День разогнал облака и страхи, ужасный ливень прекратился. Смеясь, мы высушили на солнце одежду, позавтракали и стали спускаться.
XXII
Вечером, измученные и голодные, мы достигли подошвы Фатауа без всяких приключений. Там мы встретили двух молодых людей, возвращавшихся из леса. Они были в парео, обернутых вокруг пояса, и венках из роз, как и Рарагю. На плечах они несли на длинных палках свою добычу — плоды хлебного дерева и дикие бананы. Для отдыха мы вместе расположились в чудесной лощине под пахучими лимонными деревьями. Скоро был добыт огонь, они развели костер и испекли в траве плоды, которыми, по обычаю, поделились с нами. Рарагю вынесла из этой прогулки столько же удивительных впечатлений, как из далекого путешествия; ее детский ум обогатился новыми познаниями об устройстве и беспредельности мира, и о судьбах человеческих племен.
XXIII
В Папеэте две модницы — Рарагю и ее подруга Теураги — задавали тон в цветных тканях, прическах и украшениях из цветов. Обыкновенно они ходили босиком и скромная роскошь их туалета состояла из венка живых роз. Но очаровательные и свежие лица, красота и античная грация стана позволяли им и при помощи таких скромных средств казаться нарядными и пленять сердца.
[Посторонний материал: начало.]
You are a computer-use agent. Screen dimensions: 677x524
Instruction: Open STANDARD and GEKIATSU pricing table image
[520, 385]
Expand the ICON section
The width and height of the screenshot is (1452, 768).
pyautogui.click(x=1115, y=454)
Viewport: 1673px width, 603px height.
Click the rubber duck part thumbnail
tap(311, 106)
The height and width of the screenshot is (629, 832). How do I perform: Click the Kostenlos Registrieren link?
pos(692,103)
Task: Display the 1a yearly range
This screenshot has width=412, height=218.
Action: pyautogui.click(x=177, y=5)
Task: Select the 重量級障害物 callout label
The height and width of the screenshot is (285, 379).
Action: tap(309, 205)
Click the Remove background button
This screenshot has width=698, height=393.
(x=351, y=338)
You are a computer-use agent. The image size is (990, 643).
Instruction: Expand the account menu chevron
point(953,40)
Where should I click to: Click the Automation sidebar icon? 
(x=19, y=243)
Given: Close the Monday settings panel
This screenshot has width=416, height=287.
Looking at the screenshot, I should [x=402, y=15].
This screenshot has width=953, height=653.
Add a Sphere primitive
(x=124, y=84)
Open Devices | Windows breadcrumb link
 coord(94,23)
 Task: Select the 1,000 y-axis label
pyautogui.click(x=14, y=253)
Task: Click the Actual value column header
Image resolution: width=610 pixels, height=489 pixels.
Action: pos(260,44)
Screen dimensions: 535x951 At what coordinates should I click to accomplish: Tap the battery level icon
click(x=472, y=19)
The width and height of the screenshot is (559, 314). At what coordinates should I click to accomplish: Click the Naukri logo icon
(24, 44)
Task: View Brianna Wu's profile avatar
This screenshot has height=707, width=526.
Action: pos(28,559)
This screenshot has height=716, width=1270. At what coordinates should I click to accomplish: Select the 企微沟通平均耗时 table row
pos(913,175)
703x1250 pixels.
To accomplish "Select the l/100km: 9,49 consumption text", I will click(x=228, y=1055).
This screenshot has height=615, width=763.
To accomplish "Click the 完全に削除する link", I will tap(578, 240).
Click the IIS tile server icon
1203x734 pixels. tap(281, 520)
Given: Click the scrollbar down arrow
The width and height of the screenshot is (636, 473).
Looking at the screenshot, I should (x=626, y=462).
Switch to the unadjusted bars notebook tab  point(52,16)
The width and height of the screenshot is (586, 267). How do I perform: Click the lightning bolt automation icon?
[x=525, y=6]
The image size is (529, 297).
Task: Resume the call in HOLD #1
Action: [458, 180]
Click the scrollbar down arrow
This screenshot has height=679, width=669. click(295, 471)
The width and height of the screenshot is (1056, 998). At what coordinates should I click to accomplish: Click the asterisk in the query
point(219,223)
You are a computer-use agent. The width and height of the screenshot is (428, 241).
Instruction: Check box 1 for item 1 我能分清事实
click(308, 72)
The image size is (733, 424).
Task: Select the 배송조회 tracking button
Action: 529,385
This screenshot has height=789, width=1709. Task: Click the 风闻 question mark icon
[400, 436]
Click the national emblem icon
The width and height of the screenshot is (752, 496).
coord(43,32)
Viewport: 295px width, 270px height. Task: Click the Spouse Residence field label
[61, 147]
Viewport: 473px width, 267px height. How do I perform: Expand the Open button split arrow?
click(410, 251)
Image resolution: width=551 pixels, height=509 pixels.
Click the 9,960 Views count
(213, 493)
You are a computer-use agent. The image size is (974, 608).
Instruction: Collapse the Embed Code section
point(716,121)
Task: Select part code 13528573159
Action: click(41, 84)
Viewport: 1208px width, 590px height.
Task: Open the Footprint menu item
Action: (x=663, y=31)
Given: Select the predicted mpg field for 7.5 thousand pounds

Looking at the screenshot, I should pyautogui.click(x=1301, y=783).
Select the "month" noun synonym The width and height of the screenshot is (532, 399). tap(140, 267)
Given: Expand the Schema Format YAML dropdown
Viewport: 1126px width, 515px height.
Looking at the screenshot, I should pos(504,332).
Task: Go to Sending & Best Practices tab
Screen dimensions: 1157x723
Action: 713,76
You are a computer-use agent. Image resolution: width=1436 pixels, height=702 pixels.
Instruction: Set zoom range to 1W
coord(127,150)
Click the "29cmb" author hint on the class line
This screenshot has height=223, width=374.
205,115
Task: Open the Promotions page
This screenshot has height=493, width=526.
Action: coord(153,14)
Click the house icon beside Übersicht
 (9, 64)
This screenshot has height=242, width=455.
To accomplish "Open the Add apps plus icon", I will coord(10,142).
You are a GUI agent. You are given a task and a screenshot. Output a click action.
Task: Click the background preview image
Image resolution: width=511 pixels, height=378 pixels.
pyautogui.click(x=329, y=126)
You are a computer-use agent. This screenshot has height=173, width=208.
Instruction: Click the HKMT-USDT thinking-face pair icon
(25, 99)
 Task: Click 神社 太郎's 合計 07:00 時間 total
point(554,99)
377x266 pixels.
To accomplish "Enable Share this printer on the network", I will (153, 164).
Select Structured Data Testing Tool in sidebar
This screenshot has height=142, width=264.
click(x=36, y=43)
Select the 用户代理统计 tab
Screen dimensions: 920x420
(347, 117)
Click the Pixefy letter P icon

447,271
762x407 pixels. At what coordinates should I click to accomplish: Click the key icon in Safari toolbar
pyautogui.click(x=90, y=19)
Они часто катались по морю в пироге, которой сами правили, и нарочно проплывали мимо «Rendeer». Их легкое парусное судно, гонимое пассатом, мчалось с удивительной быстротой. Стоя в пироге с развевающимися волосами, они наклонялись в нужную сторону, сохраняя равновесие лодки, которая быстро несла их, оставляя пенный след.
XXIV
Прекрасный Таити. Королева Полинезии.
Европейский город посреди океана.
Жемчуг и бриллиант пятой части света.
Dumont d’UrvilleДействие происходило у королевы Помаре в ноябре 1872 года. Придворные, привыкшие запросто гулять босиком или лежать на свежей траве и циновках из пандануса, в этот вечер оделись по-праздничному. Я сидел за фортепиано, и партитура «Африканки» была раскрыта. Фортепиано привезли только утром, это был очень дорогой инструмент с мягким звуком — при дворе Помаре впервые должна была прозвучать музыка Мейербера.
Рядом со мной стоял мой товарищ Рандль, который позднее променял звание моряка на звание первого тенора Америки и пользовался некоторое время известностью под именем Рандетти, но потом стал пить и умер в нищете. Тогда голос его звучал прекрасно, я редко слышал голоса приятнее и звучнее, так что мы вдвоем в тот вечер очаровали всех слушателей страны, где даже дикари превосходно понимают музыку.
В глубине зала на троне, обитом красной парчой, сидела старая королева под своим собственным портретом, который был сделан тридцать лет тому назад талантливым живописцем и изображал ее красивой и мечтательной. У нее на руках сидела ее умирающая внучка Помаре V, глядя на меня черными лихорадочными глазами. Неуклюжая фигура старухи занимала всю ширину сиденья; одета она была в малиновую бархатную тунику, а обута в атласные ботинки. Около трона был поставлен поднос с папиросами из пандануса. Рядом с королевой стоял переводчик в черном платье — она хоть и знала французский, как парижанка, но никогда не соглашалась произнести ни одного слова на этом языке.